GIVEN EXERCISE:
Copy the material verbatim, from its first line through the line containing "(x=238, y=222)", with both of those lines included.

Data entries
--- --- ---

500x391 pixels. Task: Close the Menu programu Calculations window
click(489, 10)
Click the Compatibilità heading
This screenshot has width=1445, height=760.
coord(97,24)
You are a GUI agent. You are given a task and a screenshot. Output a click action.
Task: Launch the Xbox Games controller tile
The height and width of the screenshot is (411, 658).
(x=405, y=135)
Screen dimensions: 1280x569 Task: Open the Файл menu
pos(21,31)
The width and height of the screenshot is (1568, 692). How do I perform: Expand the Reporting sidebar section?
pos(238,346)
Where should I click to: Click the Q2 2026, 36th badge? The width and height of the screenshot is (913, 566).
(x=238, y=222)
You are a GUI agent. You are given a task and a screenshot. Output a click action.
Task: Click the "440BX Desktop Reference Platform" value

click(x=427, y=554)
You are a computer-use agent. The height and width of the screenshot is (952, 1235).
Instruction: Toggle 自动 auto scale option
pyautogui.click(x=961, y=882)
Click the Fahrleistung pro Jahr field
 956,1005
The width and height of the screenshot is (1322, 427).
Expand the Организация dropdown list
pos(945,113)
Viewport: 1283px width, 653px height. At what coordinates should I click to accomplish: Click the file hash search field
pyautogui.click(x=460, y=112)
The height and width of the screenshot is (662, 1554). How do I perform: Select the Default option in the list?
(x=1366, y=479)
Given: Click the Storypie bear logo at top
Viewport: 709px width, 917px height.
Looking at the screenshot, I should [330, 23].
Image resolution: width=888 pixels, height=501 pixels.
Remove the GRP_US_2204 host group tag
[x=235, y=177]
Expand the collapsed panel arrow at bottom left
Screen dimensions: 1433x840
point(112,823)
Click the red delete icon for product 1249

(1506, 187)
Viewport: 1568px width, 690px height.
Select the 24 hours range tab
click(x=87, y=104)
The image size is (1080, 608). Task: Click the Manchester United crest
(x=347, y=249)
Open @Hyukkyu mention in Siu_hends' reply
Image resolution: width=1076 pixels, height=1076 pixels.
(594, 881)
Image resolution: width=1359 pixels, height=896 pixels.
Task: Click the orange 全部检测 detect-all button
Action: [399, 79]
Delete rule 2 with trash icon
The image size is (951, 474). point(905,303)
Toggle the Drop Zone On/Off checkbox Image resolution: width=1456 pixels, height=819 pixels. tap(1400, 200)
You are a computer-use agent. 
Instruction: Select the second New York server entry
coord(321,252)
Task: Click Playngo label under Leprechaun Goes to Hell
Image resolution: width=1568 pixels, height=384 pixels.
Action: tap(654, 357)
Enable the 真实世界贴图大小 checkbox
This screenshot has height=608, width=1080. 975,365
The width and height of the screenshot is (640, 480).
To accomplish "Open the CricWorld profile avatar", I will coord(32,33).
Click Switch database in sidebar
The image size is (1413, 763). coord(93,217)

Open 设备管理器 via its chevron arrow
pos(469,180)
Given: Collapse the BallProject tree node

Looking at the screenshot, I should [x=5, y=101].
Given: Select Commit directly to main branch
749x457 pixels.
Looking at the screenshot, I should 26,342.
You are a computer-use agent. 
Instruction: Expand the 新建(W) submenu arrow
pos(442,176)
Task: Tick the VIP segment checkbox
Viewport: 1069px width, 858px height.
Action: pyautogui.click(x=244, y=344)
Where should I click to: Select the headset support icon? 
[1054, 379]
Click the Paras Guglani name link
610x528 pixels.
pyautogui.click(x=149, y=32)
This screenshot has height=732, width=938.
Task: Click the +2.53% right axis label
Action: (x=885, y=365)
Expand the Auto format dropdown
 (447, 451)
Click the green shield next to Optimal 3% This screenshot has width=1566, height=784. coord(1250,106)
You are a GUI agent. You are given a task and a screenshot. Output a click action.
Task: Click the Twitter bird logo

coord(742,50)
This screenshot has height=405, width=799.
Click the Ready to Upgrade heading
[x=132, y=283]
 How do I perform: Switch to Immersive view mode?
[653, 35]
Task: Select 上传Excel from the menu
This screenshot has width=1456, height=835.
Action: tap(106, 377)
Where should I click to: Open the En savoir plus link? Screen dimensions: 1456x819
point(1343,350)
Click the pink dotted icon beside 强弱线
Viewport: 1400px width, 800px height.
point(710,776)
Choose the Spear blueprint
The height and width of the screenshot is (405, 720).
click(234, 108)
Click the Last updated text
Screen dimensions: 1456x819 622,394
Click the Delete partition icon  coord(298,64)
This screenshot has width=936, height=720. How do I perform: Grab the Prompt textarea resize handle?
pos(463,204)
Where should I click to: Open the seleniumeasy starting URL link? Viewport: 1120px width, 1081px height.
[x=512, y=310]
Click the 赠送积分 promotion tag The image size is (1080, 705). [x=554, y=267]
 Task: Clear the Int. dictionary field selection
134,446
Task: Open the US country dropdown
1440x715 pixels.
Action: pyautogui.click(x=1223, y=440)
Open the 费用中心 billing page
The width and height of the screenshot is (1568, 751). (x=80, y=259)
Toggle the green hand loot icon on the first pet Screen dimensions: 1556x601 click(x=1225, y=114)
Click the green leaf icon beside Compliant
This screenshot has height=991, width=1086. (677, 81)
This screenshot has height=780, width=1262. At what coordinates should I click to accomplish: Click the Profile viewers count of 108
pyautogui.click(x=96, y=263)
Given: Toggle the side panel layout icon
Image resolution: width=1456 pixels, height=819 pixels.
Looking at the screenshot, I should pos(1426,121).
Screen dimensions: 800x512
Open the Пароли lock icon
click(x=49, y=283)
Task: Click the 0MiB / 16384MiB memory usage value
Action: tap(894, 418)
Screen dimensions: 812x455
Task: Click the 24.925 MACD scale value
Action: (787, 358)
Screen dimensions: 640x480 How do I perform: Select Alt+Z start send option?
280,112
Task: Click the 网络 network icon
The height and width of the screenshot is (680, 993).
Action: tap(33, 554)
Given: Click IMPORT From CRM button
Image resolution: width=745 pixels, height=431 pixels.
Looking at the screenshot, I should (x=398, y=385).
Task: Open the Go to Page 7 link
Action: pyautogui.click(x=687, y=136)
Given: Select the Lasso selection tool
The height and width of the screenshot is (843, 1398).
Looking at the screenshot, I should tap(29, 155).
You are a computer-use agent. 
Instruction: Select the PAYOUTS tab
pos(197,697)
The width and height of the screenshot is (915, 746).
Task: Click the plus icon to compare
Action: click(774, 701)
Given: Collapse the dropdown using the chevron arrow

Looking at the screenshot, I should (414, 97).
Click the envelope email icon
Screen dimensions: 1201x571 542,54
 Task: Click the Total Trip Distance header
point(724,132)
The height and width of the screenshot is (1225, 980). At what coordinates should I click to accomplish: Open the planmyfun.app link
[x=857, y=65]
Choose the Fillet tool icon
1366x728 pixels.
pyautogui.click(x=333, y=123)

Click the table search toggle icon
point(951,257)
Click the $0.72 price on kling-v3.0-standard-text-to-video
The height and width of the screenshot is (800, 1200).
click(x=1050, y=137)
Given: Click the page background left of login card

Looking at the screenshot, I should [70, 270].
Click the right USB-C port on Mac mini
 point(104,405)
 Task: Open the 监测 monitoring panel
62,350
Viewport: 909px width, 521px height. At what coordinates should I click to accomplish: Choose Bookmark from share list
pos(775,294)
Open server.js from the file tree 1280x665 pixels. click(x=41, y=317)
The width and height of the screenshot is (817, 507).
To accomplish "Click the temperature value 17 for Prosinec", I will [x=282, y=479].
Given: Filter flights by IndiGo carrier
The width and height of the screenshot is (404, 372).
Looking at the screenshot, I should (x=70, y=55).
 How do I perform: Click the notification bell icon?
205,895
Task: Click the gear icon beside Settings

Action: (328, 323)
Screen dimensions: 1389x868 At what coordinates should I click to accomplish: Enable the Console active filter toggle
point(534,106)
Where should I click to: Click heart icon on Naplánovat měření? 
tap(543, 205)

--- --- ---

RESULT:
500x391 pixels. Task: Close the Menu programu Calculations window
click(489, 10)
Click the Compatibilità heading
This screenshot has width=1445, height=760.
coord(97,24)
You are a GUI agent. You are given a task and a screenshot. Output a click action.
Task: Launch the Xbox Games controller tile
The height and width of the screenshot is (411, 658).
(x=405, y=135)
Screen dimensions: 1280x569 Task: Open the Файл menu
pos(21,31)
The width and height of the screenshot is (1568, 692). How do I perform: Expand the Reporting sidebar section?
pos(238,346)
Where should I click to: Click the Q2 2026, 36th badge? The width and height of the screenshot is (913, 566).
(x=238, y=222)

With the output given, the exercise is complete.